When you place your money with a financial institution, you take on counterparty risk. The possibility that the institution holding your funds fails to meet its obligations, meaning your money may not be available when you need it.
This risk doesn’t exist in the same way with digital assets when you hold your own keys. Even if urble or Brick Towers, the company building urble no longer existed, your funds would remain available to you, because you’re in control.
Let’s take a closer look at how this works in banks versus urble.
How Traditional Banks Handle Your Money: Services and Structure
Traditional banks offer a range of regulated services for individuals and families:
- Current accounts for receiving salaries, making transfers, and paying bills
- Debit and credit cards for everyday spending with cashback or loyalty rewards.
- Savings accounts for earning modest interest on idle funds.
- Loans, mortgages, and investment accounts for financing major goals, building wealth, and planning for the future.
These services are bundled under strict regulation to protect consumers. But your deposits are also actively used in the bank’s business model.
The Illusion of Security: Guarantees and Safeguards
Banks operate under legal protection mechanisms designed to manage, not eliminate, risk:
- Deposit insurance schemes protect up to 100,000 CHF/EUR per institution (Switzerland/EU).
- Custody regulations prevent banks from claiming ownership of securities.
- Credit ratings indicate a bank’s solvency and risk profile.
These are valuable protections, but they rely on external entities: regulators, rating agencies, and the banks themselves.
Hidden Dependencies: The Real Counterparty Risk in Banking
Even with safeguards, traditional banking comes with structural risks:
- Limited transparency: You rarely know or understand how your deposits are used.
- Low returns: Interest rates are constrained by operational and regulatory costs.
- Reliance on solvency: You depend on the bank’s financial health and oversight quality.
- Restricted access: Funds are mainly available only during operating hours.
- Control risk: Accounts can be frozen or transactions blocked.
When Banks Fail: What Happens to Your Deposits
If a bank or a financial institution holding your funds goes bankrupt:
- Deposits up to the guarantee limit are reimbursed through insurance schemes.
- Amounts above that limit depend on remaining assets.
- Until resolution, your money remains in the institution’s control – not yours.
In such a situation, your money is stuck until the operational bankruptcy proceedings are concluded. This means payments freeze and your assets may be paid out fully or partially within months or year(s) of waiting.
How urble Is Different: No Counterparty, Full Control
Your Money, Your Control
In traditional banking, when you deposit $100, the bank may keep $10 and lend out $90, a system known as fractional reserve banking. That means if everyone demands their money at once, the full amount simply isn’t there.
With urble, your $100 stays your $100. Nothing is lent out, and no institution repurposes your funds. What you see in your urble app is exactly what exists, verifiable on the blockchain.
This creates true transparency and ownership, backed not by government guarantees, but by cryptography (the maths behind blockchain technology) and self-custody.

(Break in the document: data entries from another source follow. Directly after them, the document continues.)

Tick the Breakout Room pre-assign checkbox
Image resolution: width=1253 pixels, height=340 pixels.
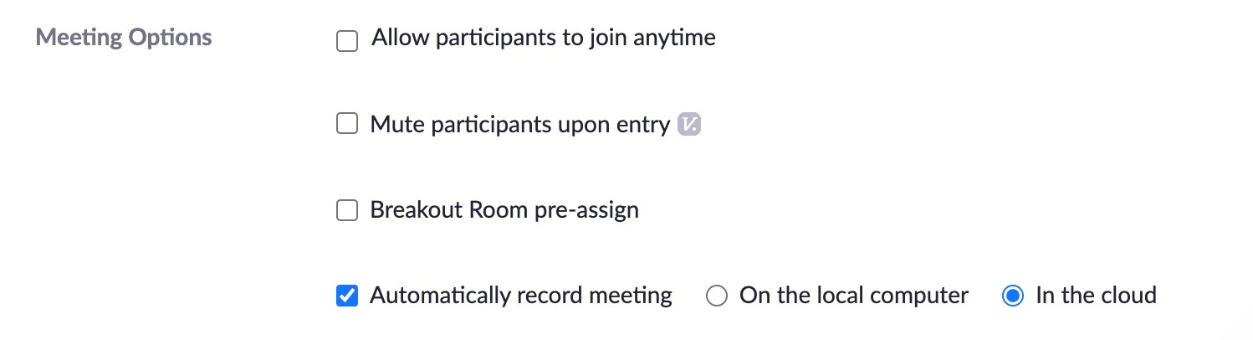pyautogui.click(x=346, y=210)

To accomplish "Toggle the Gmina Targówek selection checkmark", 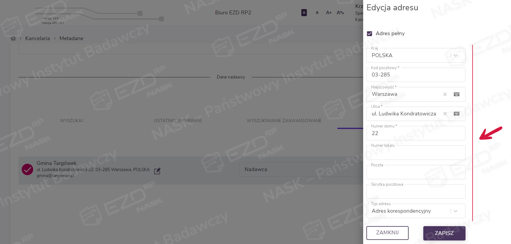I will pyautogui.click(x=27, y=169).
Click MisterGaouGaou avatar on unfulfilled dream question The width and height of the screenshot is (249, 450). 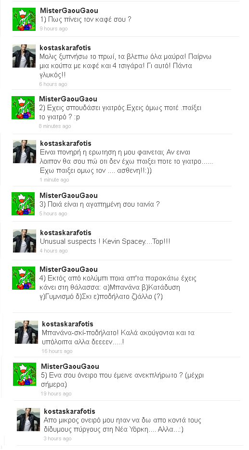coord(25,374)
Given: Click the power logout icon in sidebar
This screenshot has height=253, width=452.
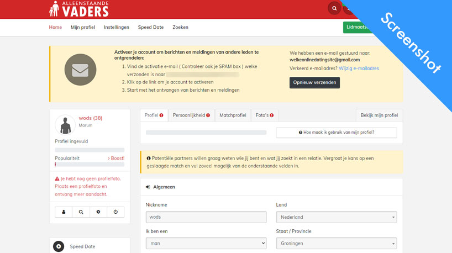Looking at the screenshot, I should pyautogui.click(x=115, y=212).
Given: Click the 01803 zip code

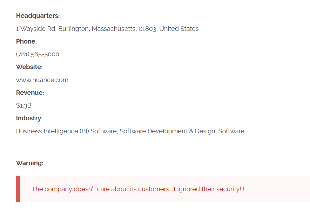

The Security Model: Trust the Math, Not the Institution
urble’s security doesn’t rely on a central bank, insurance fund, or deposit guarantee. Instead, it’s based on the mathematical certainty of blockchain technology:
- You hold the private keys to your funds.
- Transactions are secured cryptographically and recorded on-chain.
- Even if urble or Brick Towers ceased operations, your assets remain safe and accessible through any compatible wallet.
In short, urble removes counterparty risk – because there’s no counterparty between you and your money.
What Happens If Brick Towers Shuts Down
In the unlikely event that Brick Towers, the company building urble, were to close:
- You would still hold and control your assets, since Brick Towers never has access to your private keys or seed phrase.
- You could export your wallet to another provider at any time. urble will publish detailed guidance to help users migrate safely.
- Personal data stored by Brick Towers might be lost, but your funds would remain secure and unaffected on-chain.
This is what self-custody truly means, your ownership doesn’t depend on a company’s solvency or existence.
The Real Trade-Off: Responsibility Over Reliance
With traditional banks, your deposits are legally protected up to a limit (e.g. 100,000 CHF/EUR). Yet the bank ultimately controls your access until it returns the funds. Your risk lies in the institution’s financial health.
With urble, the model is reversed: you control your assets directly. The risk shifts from institutional solvency to personal responsibility – securely storing your keys and managing your access.
Understanding this difference is key to navigating the future of finance. urble empowers you to decide how and where to hold your wealth, combining simplicity, transparency, and full ownership.